**Set problem A**
Output the part of the King's Game character profiles below, starting with "Masami Matsumoto was" and going on through "the dice roll.", copied exactly.

**Excerpt to read**
────────────────────────────────────────

Tatsuya Jinba was a student in class 2-1 of Kure Academy. He died an unspecified death on the second day of the King's Game.

Chia Kawano was a student in the first King's game. She vocally despised Toshiyuki Abe and was quick to call out his behavior at the dice roll order. She ended up amongst the victims of the order along with Toshiyuki.

Yuna Kobayashi was a student in Class 2-1 in Kure Academy. She initially appeared to be friends with Natsuko and participated in the relay race with her at the sports festival, but soon began distrusting her after she showed her true colors after the King's Game has begun. Natsuko used that to her advantage by using reverse psychology to convince her to go the wrong path up the mountain. She eventually falls off a cliff, and gets punished for failing to reach the summit in 24 hours.

Aya Kuramoto was a student of Class 2-1 in Kure Academy. Her order was to lose something precious to her. She tried to obey the order by killing her parents but was unsuccessful. In the end she had to kill her dog, which she resisted, resulting in her death.
Daiki Kurosawa

Kaori Maruoka

Kaori Maruoka was a student in the first King's game. She looked up to Yuusuke who helped stand up to her in elementary school. When Yuusuke died, she thought Nobuaki killed him so she tried to kill him. Eventually she died from breaking the rule to avoid doing the unnecessary action of crying after Nobuaki told her that Yuusuke loved her and told Nobuaki to protect her after his death.
Masami Matsumoto

Masami Matsumoto was a student in the first King's game. She slit her wrists on the night of the dice roll order, likely as an attempted suicide. She ended up dying for good when she was named in the dice roll.
Riona Matsumoto

Riona Matsumoto was the final survivor of Ousama Game: The Animation in Class 2-1 of Kure Academy. During the game, she does research about it and shares information with Nobuaki. She initially acts tough and makes Nobuaki use the honorific -san suffix when addressing her, but gradually falls in love with him. During the race order, she falls behind due to lack of stamina, but Nobuaki repeatedly sacrifices himself by running behind her and even running backwards, which makes her furious as she did not want to see Nobuaki die. In the final showdown, she kills Natsuko with a chainsaw, but Natsuko takes Nobuaki down with her after declaring her love for him. Afterwards, she dragged Nobuaki's body to the beach and it is implied she committed suicide by drowning.
Aimi Murazumi

Aimi Murazami was a student and Natsuko's best friend in Class 2-1 of Kure Academy. At the finger-breaking game, she initially refused to break her fingers to save Natsuko but Natsuko forcefully reminded her of the time they became best friends when Natsuko convinced the initially shy and weak Aimi to come out of her shell and participate in sports, so she ended up saving her. She disliked Nobuaki's aloof nature at first but eventually becomes grateful of his attempts to save everyone, especially at the racing order where Nobuaki tried to carry her. So when either Riona or Nobuaki were destined to die for being furthest away from the mountain, she sacrificed herself by running backwards.

────────────────────────────────────────

**Provided records**
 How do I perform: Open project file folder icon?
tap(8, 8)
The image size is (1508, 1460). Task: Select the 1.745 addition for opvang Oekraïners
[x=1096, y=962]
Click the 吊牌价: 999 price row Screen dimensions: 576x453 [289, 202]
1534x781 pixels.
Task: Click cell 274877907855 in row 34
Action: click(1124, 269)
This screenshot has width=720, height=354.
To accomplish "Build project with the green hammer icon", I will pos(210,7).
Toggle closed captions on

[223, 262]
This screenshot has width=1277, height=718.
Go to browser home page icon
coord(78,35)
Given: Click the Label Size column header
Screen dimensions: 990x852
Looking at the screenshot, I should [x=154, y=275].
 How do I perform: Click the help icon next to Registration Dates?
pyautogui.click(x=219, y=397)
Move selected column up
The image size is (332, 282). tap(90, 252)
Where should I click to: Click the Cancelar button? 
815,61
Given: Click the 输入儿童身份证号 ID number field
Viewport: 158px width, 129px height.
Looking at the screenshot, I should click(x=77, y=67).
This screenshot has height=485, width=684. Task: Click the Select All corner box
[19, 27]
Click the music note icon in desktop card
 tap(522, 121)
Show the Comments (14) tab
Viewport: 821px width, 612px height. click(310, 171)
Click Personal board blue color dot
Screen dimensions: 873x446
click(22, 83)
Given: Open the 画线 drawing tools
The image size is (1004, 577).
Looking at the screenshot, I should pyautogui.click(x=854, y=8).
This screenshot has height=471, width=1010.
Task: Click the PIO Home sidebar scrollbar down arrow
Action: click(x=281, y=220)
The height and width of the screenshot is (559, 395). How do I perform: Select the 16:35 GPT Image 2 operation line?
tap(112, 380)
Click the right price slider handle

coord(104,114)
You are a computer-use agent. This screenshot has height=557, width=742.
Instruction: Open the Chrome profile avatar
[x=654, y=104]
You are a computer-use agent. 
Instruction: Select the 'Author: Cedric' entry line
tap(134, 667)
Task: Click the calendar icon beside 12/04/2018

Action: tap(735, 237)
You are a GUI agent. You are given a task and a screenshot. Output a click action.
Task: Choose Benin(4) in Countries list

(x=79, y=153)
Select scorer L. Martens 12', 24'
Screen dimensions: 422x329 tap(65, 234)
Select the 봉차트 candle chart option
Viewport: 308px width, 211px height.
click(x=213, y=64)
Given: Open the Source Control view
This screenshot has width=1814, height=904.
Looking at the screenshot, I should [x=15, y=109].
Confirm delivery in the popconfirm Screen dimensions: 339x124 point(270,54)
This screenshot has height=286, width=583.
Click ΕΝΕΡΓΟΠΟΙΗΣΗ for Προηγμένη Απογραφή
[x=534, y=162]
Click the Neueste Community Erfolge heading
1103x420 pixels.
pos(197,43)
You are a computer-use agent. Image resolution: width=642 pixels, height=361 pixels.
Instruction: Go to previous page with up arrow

────────────────────────────────────────

**Set problem B**
Return the lines of the records above exactly, starting with the line containing "Task: Click the calendar" and going on through the last line of the records.

**Exercise result A**
Masami Matsumoto was a student in the first King's game. She slit her wrists on the night of the dice roll order, likely as an attempted suicide. She ended up dying for good when she was named in the dice roll.

**Exercise result B**
Task: Click the calendar icon beside 12/04/2018

Action: tap(735, 237)
You are a GUI agent. You are given a task and a screenshot. Output a click action.
Task: Choose Benin(4) in Countries list

(x=79, y=153)
Select scorer L. Martens 12', 24'
Screen dimensions: 422x329 tap(65, 234)
Select the 봉차트 candle chart option
Viewport: 308px width, 211px height.
click(x=213, y=64)
Given: Open the Source Control view
This screenshot has width=1814, height=904.
Looking at the screenshot, I should [x=15, y=109].
Confirm delivery in the popconfirm Screen dimensions: 339x124 point(270,54)
This screenshot has height=286, width=583.
Click ΕΝΕΡΓΟΠΟΙΗΣΗ for Προηγμένη Απογραφή
[x=534, y=162]
Click the Neueste Community Erfolge heading
1103x420 pixels.
pos(197,43)
You are a computer-use agent. Image resolution: width=642 pixels, height=361 pixels.
Instruction: Go to previous page with up arrow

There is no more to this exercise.